The object of this action was to require William W. Jones, as administrator de bonis non, with the will annexed, of estate of Thomas J. Dyson, deceased, to account as such administrator, make final settlement and be dismissed, but principally to require the said W. W. Jones to refund to the legatees and devisees moneys alleged to have been overpaid to him by them upon a note held by him against the estate of Thomas J. Dyson, to restrain him from attempting to collect any further sums on said note, and to compel him to cancel the same, and also *310 to require Sallie F. Jones to pay over to the other legatees and devisees her proportion of the amount paid by them on said note. The main controversy on the merits is as to whether the defendant, Jones, fraudulently added the words “at ten per cent.” at the end of the note. The note as it appeared in evidence was as follows: “$725.00. One day after date, I promise to pay to W. W. Jones or bearer, seven hundred and twenty-five dollars, value received. Witness my hand and seal, this 12th February, 1867, at ten per cent. Thomas J. Dyson, (q. s.)” The contention of the plaintiffs was that the words “at ten per cent.” were added to the note after the death of Thomas J. Dyson, which occurred May 15th, 1872, and were in the handwriting of Morgan Dyson, a son of Thomas J. Dyson and father of the plaintiffs. The Circuit Court held that these words were added to the note by W. W. Jones after its execution, and without the knowledge or consent of the maker, and further held that the following payments had been made thereon: September 12, 1867, $168; February 12, 1868, $200; December 6, 1869, $200; February 12, 1884, $58; December 12, 1884, $170; January 1, 1888, $265.20; January 13, 1891, $125; November, 1895, $495. Placing these credits and calculating interest at seven per cent., the Court found that the note has been overpaid by $1,294.87, for which sum a decree was rendered against W. W. Jones in favor of the legatees and devisees of Thomas J. Dyson, and the note ordered to be marked paid. Appellants make no contest as to these credits except as to the credit of $168,. September 12, 1867, which will be hereafter noticed.
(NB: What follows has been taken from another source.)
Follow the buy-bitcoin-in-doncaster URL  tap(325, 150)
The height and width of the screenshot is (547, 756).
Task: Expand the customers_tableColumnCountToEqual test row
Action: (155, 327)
1 We will first direct attention to the main point of controversy on the merits, whether the note was fraudulently altered by W. W. Jones so as to draw ten per cent, interest. We construe the note as above copied and containing the words “at ten per cent.,” as bearing such rate of interest after maturity. Piester v. Piester, 22 S. C., 139. At the time of said note it was lawful to contract for such rate of interest.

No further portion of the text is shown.